> _Work item_
Provide the material again, with every line intact and exact.

########################################

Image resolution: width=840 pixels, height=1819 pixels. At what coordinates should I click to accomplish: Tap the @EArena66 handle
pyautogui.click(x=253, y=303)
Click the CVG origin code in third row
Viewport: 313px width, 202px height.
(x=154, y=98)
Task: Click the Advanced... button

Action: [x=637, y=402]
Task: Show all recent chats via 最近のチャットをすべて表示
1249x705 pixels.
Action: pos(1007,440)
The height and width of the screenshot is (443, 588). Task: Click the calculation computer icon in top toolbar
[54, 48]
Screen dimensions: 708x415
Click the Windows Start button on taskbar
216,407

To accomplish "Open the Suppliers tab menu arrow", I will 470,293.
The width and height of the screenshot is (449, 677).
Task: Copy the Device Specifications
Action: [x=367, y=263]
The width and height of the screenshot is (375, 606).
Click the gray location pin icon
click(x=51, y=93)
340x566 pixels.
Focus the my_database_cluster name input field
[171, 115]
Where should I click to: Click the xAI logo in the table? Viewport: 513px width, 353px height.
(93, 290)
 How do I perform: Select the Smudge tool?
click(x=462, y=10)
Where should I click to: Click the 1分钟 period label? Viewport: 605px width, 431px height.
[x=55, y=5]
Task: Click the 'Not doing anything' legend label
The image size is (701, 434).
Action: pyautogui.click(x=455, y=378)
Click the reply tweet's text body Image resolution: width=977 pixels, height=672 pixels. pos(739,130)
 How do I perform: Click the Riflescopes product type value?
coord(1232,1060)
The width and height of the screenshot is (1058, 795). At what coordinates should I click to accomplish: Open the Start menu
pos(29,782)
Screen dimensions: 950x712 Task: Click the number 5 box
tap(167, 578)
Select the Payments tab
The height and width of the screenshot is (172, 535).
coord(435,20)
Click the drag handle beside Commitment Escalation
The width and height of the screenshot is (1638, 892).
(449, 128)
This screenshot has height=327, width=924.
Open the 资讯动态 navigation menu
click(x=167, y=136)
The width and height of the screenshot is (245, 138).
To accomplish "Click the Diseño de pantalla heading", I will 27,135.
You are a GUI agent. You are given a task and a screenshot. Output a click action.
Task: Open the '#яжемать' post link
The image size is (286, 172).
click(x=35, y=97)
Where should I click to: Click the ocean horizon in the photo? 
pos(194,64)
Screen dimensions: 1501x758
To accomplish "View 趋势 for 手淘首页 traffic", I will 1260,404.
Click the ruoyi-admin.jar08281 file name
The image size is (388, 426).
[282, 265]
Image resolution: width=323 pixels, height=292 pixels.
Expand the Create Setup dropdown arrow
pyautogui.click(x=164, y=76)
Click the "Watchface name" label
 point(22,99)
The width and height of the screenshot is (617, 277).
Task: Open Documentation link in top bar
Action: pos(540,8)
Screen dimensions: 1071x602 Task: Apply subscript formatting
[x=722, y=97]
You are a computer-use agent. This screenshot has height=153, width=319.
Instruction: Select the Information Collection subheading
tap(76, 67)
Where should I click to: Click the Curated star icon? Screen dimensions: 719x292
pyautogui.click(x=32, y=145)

########################################

> _Reply_
Image resolution: width=840 pixels, height=1819 pixels. At what coordinates should I click to accomplish: Tap the @EArena66 handle
pyautogui.click(x=253, y=303)
Click the CVG origin code in third row
Viewport: 313px width, 202px height.
(x=154, y=98)
Task: Click the Advanced... button

Action: [x=637, y=402]
Task: Show all recent chats via 最近のチャットをすべて表示
1249x705 pixels.
Action: pos(1007,440)
The height and width of the screenshot is (443, 588). Task: Click the calculation computer icon in top toolbar
[54, 48]
Screen dimensions: 708x415
Click the Windows Start button on taskbar
216,407

To accomplish "Open the Suppliers tab menu arrow", I will 470,293.
The width and height of the screenshot is (449, 677).
Task: Copy the Device Specifications
Action: [x=367, y=263]
The width and height of the screenshot is (375, 606).
Click the gray location pin icon
click(x=51, y=93)
340x566 pixels.
Focus the my_database_cluster name input field
[171, 115]
Where should I click to: Click the xAI logo in the table? Viewport: 513px width, 353px height.
(93, 290)
 How do I perform: Select the Smudge tool?
click(x=462, y=10)
Where should I click to: Click the 1分钟 period label? Viewport: 605px width, 431px height.
[x=55, y=5]
Task: Click the 'Not doing anything' legend label
The image size is (701, 434).
Action: pyautogui.click(x=455, y=378)
Click the reply tweet's text body Image resolution: width=977 pixels, height=672 pixels. pos(739,130)
 How do I perform: Click the Riflescopes product type value?
coord(1232,1060)
The width and height of the screenshot is (1058, 795). At what coordinates should I click to accomplish: Open the Start menu
pos(29,782)
Screen dimensions: 950x712 Task: Click the number 5 box
tap(167, 578)
Select the Payments tab
The height and width of the screenshot is (172, 535).
coord(435,20)
Click the drag handle beside Commitment Escalation
The width and height of the screenshot is (1638, 892).
(449, 128)
This screenshot has height=327, width=924.
Open the 资讯动态 navigation menu
click(x=167, y=136)
The width and height of the screenshot is (245, 138).
To accomplish "Click the Diseño de pantalla heading", I will 27,135.
You are a GUI agent. You are given a task and a screenshot. Output a click action.
Task: Open the '#яжемать' post link
The image size is (286, 172).
click(x=35, y=97)
Where should I click to: Click the ocean horizon in the photo? 
pos(194,64)
Screen dimensions: 1501x758
To accomplish "View 趋势 for 手淘首页 traffic", I will 1260,404.
Click the ruoyi-admin.jar08281 file name
The image size is (388, 426).
[282, 265]
Image resolution: width=323 pixels, height=292 pixels.
Expand the Create Setup dropdown arrow
pyautogui.click(x=164, y=76)
Click the "Watchface name" label
 point(22,99)
The width and height of the screenshot is (617, 277).
Task: Open Documentation link in top bar
Action: pos(540,8)
Screen dimensions: 1071x602 Task: Apply subscript formatting
[x=722, y=97]
You are a computer-use agent. This screenshot has height=153, width=319.
Instruction: Select the Information Collection subheading
tap(76, 67)
Where should I click to: Click the Curated star icon? Screen dimensions: 719x292
pyautogui.click(x=32, y=145)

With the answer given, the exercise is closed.